- **The exercise**: Convert every line of the rows below into a JSON list of strings, with one string per line and blank lines omitted.

- **Exercise inputs**:
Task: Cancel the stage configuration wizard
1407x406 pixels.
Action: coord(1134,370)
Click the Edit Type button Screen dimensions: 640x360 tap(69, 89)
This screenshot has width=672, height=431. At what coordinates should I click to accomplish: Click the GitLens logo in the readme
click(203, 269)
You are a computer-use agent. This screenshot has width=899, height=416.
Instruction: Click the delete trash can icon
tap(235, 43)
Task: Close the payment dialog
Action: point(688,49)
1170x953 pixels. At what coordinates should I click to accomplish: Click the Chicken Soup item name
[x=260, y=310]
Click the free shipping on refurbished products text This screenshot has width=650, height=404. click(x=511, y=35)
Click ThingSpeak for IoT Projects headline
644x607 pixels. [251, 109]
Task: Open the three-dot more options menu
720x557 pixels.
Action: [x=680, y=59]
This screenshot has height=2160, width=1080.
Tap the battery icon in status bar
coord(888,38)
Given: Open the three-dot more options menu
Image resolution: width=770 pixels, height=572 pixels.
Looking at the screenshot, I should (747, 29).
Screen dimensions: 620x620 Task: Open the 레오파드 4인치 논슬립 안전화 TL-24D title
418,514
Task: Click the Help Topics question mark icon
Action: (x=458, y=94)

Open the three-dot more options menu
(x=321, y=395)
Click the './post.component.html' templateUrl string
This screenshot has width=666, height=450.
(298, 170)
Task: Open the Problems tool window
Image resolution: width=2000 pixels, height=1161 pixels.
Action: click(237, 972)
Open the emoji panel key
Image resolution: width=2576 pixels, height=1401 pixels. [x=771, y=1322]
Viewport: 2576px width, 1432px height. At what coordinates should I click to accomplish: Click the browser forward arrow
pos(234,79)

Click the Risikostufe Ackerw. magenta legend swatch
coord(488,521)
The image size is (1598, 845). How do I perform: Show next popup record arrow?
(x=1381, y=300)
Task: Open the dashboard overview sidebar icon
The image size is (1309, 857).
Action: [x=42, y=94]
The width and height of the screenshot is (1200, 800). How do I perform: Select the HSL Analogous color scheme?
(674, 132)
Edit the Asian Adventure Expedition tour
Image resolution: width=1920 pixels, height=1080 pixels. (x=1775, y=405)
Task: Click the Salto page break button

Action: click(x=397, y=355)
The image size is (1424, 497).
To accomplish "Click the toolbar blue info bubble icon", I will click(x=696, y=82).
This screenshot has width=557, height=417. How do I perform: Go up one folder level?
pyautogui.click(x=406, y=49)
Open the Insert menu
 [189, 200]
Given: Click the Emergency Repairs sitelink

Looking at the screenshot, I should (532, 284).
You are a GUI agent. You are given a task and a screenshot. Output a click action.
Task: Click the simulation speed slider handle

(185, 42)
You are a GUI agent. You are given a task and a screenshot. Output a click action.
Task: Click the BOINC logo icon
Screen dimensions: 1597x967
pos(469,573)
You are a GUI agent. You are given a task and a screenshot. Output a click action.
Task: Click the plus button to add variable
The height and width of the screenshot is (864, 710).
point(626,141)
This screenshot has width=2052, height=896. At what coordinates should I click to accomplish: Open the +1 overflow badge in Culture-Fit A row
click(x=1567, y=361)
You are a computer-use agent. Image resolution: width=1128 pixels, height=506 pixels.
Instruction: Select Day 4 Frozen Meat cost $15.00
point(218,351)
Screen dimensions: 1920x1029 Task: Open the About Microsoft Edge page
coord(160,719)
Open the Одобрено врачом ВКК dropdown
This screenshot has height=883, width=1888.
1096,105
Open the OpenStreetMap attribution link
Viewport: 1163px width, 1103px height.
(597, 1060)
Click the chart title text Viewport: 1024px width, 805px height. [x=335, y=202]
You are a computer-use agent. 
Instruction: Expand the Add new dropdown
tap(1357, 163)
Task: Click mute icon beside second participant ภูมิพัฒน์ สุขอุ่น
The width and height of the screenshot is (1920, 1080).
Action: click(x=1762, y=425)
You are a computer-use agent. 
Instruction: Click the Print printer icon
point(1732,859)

- **Written answer**:
[
  "Task: Cancel the stage configuration wizard",
  "1407x406 pixels.",
  "Action: coord(1134,370)",
  "Click the Edit Type button Screen dimensions: 640x360 tap(69, 89)",
  "This screenshot has width=672, height=431. At what coordinates should I click to accomplish: Click the GitLens logo in the readme",
  "click(203, 269)",
  "You are a computer-use agent. This screenshot has width=899, height=416.",
  "Instruction: Click the delete trash can icon",
  "tap(235, 43)",
  "Task: Close the payment dialog",
  "Action: point(688,49)",
  "1170x953 pixels. At what coordinates should I click to accomplish: Click the Chicken Soup item name",
  "[x=260, y=310]",
  "Click the free shipping on refurbished products text This screenshot has width=650, height=404. click(x=511, y=35)",
  "Click ThingSpeak for IoT Projects headline",
  "644x607 pixels. [251, 109]",
  "Task: Open the three-dot more options menu",
  "720x557 pixels.",
  "Action: [x=680, y=59]",
  "This screenshot has height=2160, width=1080.",
  "Tap the battery icon in status bar",
  "coord(888,38)",
  "Given: Open the three-dot more options menu",
  "Image resolution: width=770 pixels, height=572 pixels.",
  "Looking at the screenshot, I should (747, 29).",
  "Screen dimensions: 620x620 Task: Open the 레오파드 4인치 논슬립 안전화 TL-24D title",
  "418,514",
  "Task: Click the Help Topics question mark icon",
  "Action: (x=458, y=94)",
  "Open the three-dot more options menu",
  "(x=321, y=395)",
  "Click the './post.component.html' templateUrl string",
  "This screenshot has width=666, height=450.",
  "(298, 170)",
  "Task: Open the Problems tool window",
  "Image resolution: width=2000 pixels, height=1161 pixels.",
  "Action: click(237, 972)",
  "Open the emoji panel key",
  "Image resolution: width=2576 pixels, height=1401 pixels. [x=771, y=1322]",
  "Viewport: 2576px width, 1432px height. At what coordinates should I click to accomplish: Click the browser forward arrow",
  "pos(234,79)",
  "Click the Risikostufe Ackerw. magenta legend swatch",
  "coord(488,521)",
  "The image size is (1598, 845). How do I perform: Show next popup record arrow?",
  "(x=1381, y=300)",
  "Task: Open the dashboard overview sidebar icon",
  "The image size is (1309, 857).",
  "Action: [x=42, y=94]",
  "The width and height of the screenshot is (1200, 800). How do I perform: Select the HSL Analogous color scheme?",
  "(674, 132)",
  "Edit the Asian Adventure Expedition tour",
  "Image resolution: width=1920 pixels, height=1080 pixels. (x=1775, y=405)",
  "Task: Click the Salto page break button",
  "Action: click(x=397, y=355)",
  "The image size is (1424, 497).",
  "To accomplish \"Click the toolbar blue info bubble icon\", I will click(x=696, y=82).",
  "This screenshot has width=557, height=417. How do I perform: Go up one folder level?",
  "pyautogui.click(x=406, y=49)",
  "Open the Insert menu",
  " [189, 200]",
  "Given: Click the Emergency Repairs sitelink",
  "Looking at the screenshot, I should (532, 284).",
  "You are a GUI agent. You are given a task and a screenshot. Output a click action.",
  "Task: Click the simulation speed slider handle",
  "(185, 42)",
  "You are a GUI agent. You are given a task and a screenshot. Output a click action.",
  "Task: Click the BOINC logo icon",
  "Screen dimensions: 1597x967",
  "pos(469,573)",
  "You are a GUI agent. You are given a task and a screenshot. Output a click action.",
  "Task: Click the plus button to add variable",
  "The height and width of the screenshot is (864, 710).",
  "point(626,141)",
  "This screenshot has width=2052, height=896. At what coordinates should I click to accomplish: Open the +1 overflow badge in Culture-Fit A row",
  "click(x=1567, y=361)",
  "You are a computer-use agent. Image resolution: width=1128 pixels, height=506 pixels.",
  "Instruction: Select Day 4 Frozen Meat cost $15.00",
  "point(218,351)",
  "Screen dimensions: 1920x1029 Task: Open the About Microsoft Edge page",
  "coord(160,719)",
  "Open the Одобрено врачом ВКК dropdown",
  "This screenshot has height=883, width=1888.",
  "1096,105",
  "Open the OpenStreetMap attribution link",
  "Viewport: 1163px width, 1103px height.",
  "(597, 1060)",
  "Click the chart title text Viewport: 1024px width, 805px height. [x=335, y=202]",
  "You are a computer-use agent. ",
  "Instruction: Expand the Add new dropdown",
  "tap(1357, 163)",
  "Task: Click mute icon beside second participant ภูมิพัฒน์ สุขอุ่น",
  "The width and height of the screenshot is (1920, 1080).",
  "Action: click(x=1762, y=425)",
  "You are a computer-use agent. ",
  "Instruction: Click the Print printer icon",
  "point(1732,859)"
]